Records provided:
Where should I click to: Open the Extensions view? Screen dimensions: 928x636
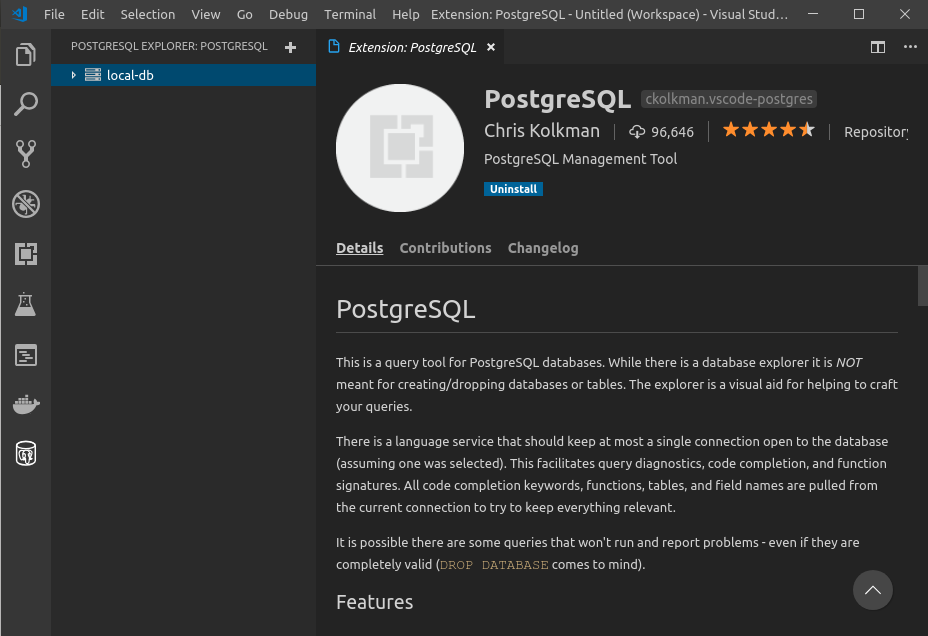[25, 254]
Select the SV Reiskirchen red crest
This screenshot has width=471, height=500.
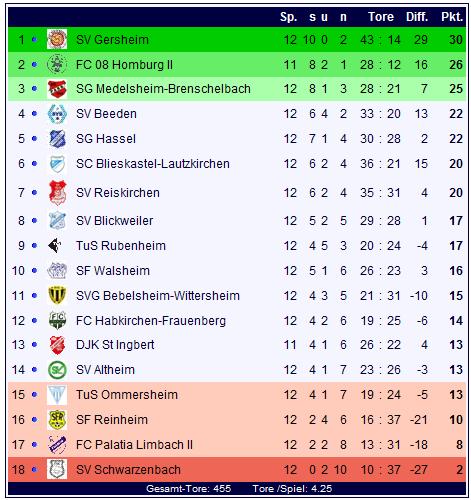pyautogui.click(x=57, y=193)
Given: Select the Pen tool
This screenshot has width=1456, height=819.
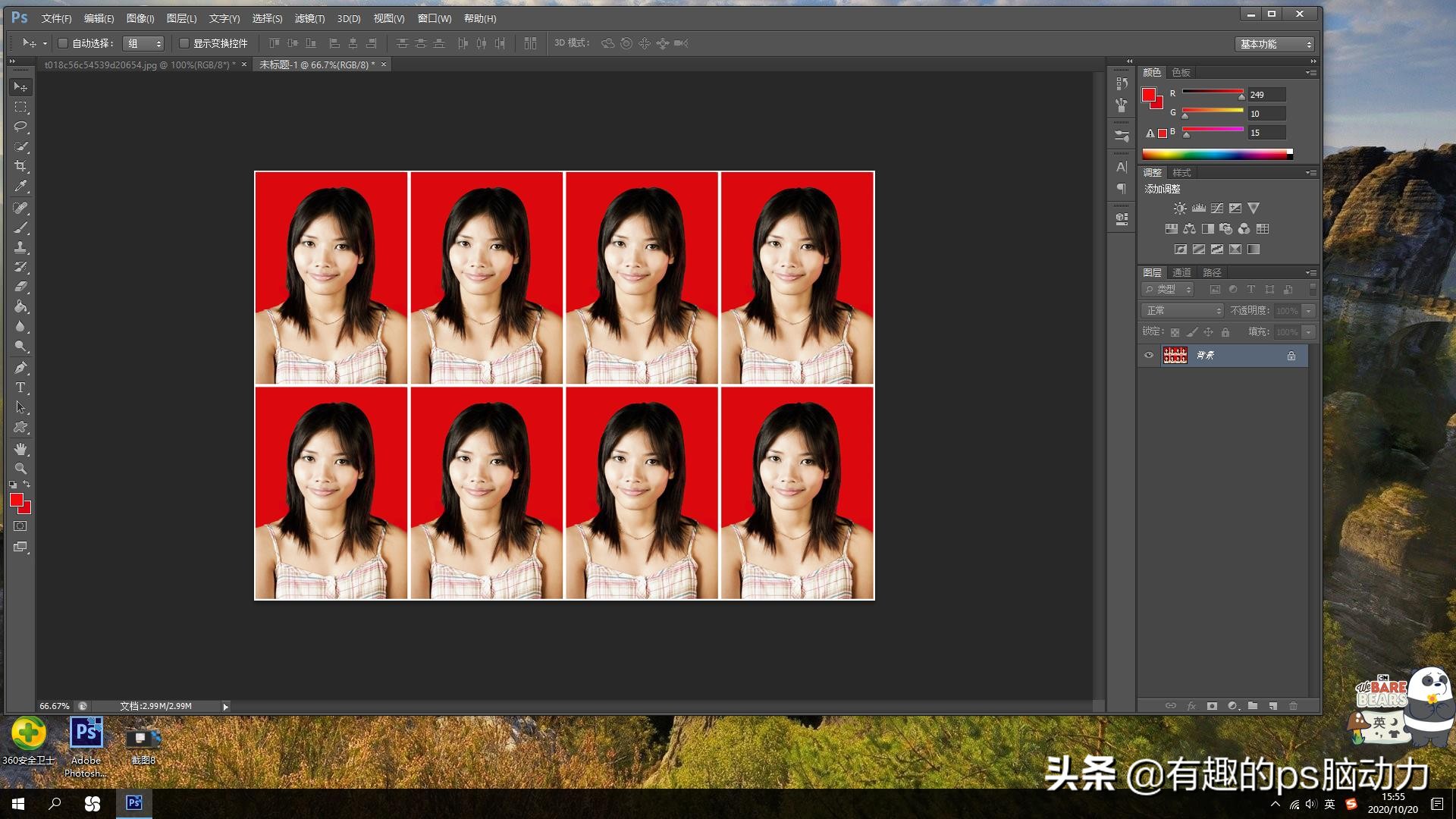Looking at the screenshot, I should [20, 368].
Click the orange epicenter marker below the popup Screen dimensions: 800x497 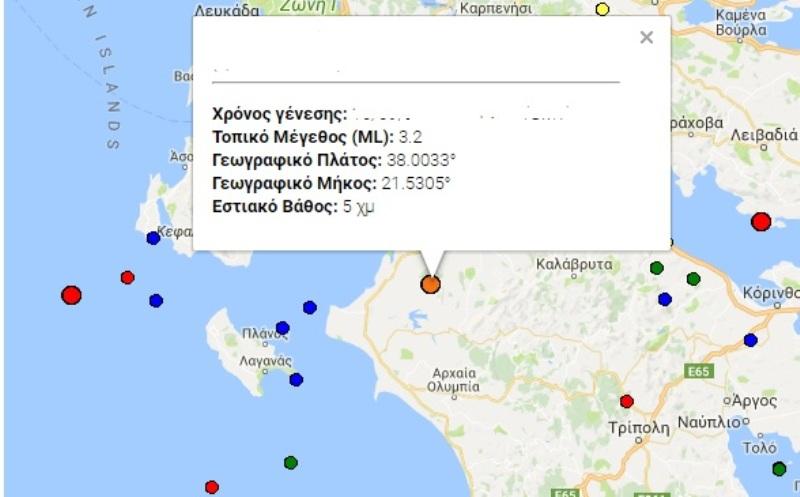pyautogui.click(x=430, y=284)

Objective: Copy out the entries from the first line through the line containing "Looking at the", including both ends, and leave the pictures out.

In response:
Where should I click to: Open the Extensions view? Screen dimensions: 928x636
[25, 254]
Select the SV Reiskirchen red crest
This screenshot has width=471, height=500.
pyautogui.click(x=57, y=193)
Given: Select the Pen tool
This screenshot has width=1456, height=819.
Looking at the screenshot, I should [20, 368].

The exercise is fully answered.